Case Study 3: Definition of Outsider
The trustees of the Barry Investment Trust and the Judy Trading Trust have each made a family trust election specifying Roy as the test individual in the respective family trust elections pursuant to section 272-80. Barry Investment Trust is in losses, Judy Trading Trust has made a profit.
Applying Current Law
Family trusts that have specified the same test individual in their family trust elections are not members of the same family group. A family trust must also make an interposed entity election to become a member of another family trust’s family group. Thus Barry Investment Trust and the Judy Trading Trust are outsiders for the purpose of the income injection test. This means that if Judy Trading Trust distributes income to the Barry Investment Trust, Barry Investment Trust will not pass the income injection test required to claim its carry forward losses, as the Judy Trading Trust is an outsider. Further, the Judy Trading Trust would have made a distribution outside its family group and would incur a liability to family trust distributions tax.
Applying Proposed Law
An interposed entity election is not required under the proposed law. Thus the family trust elections are sufficient to include both trusts within each other’s family group and thus will not be considered as outsiders. This means that if Judy Trading Trust distributes income to the Barry Investment Trust, Barry Investment Trust will pass the income injection test in order to claim its carry forward losses, as the Judy Trading Trust is part of the Barry Investment Trust’s family group and thus is not an outsider.

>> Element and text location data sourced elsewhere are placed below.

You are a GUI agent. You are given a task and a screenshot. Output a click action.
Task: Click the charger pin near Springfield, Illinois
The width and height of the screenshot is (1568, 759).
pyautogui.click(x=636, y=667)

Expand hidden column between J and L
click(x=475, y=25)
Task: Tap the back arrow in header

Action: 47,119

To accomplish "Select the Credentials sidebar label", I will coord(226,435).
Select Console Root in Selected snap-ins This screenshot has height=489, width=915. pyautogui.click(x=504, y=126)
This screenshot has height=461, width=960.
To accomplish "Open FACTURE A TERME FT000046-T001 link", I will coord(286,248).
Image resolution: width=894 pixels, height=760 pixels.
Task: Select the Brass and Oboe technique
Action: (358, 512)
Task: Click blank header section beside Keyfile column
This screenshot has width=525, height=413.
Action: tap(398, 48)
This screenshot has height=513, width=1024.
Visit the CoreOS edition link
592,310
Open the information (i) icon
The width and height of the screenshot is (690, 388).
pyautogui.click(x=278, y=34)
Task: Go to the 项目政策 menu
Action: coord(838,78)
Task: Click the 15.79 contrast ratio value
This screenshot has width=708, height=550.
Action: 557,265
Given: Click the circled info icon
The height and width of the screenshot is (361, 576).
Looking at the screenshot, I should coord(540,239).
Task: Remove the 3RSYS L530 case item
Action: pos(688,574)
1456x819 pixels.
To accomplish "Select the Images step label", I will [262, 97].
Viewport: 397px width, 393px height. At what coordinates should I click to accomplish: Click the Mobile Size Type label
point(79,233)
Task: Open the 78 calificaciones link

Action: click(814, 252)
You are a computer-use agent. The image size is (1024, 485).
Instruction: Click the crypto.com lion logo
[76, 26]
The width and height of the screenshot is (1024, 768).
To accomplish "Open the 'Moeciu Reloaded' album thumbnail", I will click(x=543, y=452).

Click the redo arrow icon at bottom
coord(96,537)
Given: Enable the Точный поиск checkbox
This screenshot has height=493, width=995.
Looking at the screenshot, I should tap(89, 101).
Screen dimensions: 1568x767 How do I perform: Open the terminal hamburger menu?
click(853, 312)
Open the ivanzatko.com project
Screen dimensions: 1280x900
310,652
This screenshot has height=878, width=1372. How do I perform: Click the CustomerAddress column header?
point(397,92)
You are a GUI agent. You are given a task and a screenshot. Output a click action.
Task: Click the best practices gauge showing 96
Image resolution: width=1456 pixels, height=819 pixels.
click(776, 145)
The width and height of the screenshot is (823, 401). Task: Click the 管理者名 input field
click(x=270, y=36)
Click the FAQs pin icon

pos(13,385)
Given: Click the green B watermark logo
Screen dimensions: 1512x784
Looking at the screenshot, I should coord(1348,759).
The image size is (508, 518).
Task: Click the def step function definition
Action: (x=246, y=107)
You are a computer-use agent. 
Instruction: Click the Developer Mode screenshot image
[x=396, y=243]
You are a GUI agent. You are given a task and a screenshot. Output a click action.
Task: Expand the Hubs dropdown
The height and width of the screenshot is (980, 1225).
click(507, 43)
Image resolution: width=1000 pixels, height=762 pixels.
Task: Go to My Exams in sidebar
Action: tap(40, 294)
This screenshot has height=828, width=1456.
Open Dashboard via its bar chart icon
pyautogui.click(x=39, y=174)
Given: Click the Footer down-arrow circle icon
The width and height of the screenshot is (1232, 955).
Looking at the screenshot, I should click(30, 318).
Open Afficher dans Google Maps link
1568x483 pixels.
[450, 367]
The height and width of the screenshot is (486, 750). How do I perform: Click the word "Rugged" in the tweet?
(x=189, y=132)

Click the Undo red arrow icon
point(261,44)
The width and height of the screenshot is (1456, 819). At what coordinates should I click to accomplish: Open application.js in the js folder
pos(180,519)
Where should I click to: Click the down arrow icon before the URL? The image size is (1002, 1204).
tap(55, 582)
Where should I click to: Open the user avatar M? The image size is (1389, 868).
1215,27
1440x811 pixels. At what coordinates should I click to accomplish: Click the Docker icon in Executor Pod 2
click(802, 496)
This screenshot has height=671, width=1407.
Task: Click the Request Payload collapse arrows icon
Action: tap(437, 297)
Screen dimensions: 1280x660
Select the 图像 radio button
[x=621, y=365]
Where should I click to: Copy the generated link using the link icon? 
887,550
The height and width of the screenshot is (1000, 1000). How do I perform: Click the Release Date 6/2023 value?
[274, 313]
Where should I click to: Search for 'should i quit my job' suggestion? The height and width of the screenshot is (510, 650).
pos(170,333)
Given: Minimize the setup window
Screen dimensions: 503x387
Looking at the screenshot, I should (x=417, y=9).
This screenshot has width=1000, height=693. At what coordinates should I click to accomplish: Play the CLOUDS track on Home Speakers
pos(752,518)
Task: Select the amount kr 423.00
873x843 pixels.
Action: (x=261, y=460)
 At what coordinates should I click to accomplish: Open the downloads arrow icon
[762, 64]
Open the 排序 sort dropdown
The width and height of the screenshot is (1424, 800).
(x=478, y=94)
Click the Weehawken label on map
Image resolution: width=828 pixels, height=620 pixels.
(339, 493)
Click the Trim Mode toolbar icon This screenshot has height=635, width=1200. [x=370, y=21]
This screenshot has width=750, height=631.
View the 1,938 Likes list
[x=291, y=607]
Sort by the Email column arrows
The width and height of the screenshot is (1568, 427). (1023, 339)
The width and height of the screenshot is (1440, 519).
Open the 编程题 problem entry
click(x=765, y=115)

The Barry Investment Trust will be able to offset its losses against the distribution from the Judy Trading Trust because:
Case Study 4: Family Group
The John Discretionary Trust has made a family trust election, with John as the test individual. John’s spouse is Ann who has a child, Jason, from a previous relationship. Jason is therefore John’s step-child. Since making the family trust election, Ann and John have divorced and John has remarried.
Applying Current Law
As John has remarried, Jason is no longer the step child of John. As a result Jason is no longer part of John’s family group. Any distributions from the Trust made to Jason will be subject to family trust distribution tax.
Applying Proposed Law
Under s270-90 despite the divorce and John being re-married, Jason will remain within the definition of a family group as a former step child. Therefore, any distributions to Jason will not be subject to family trust distribution tax.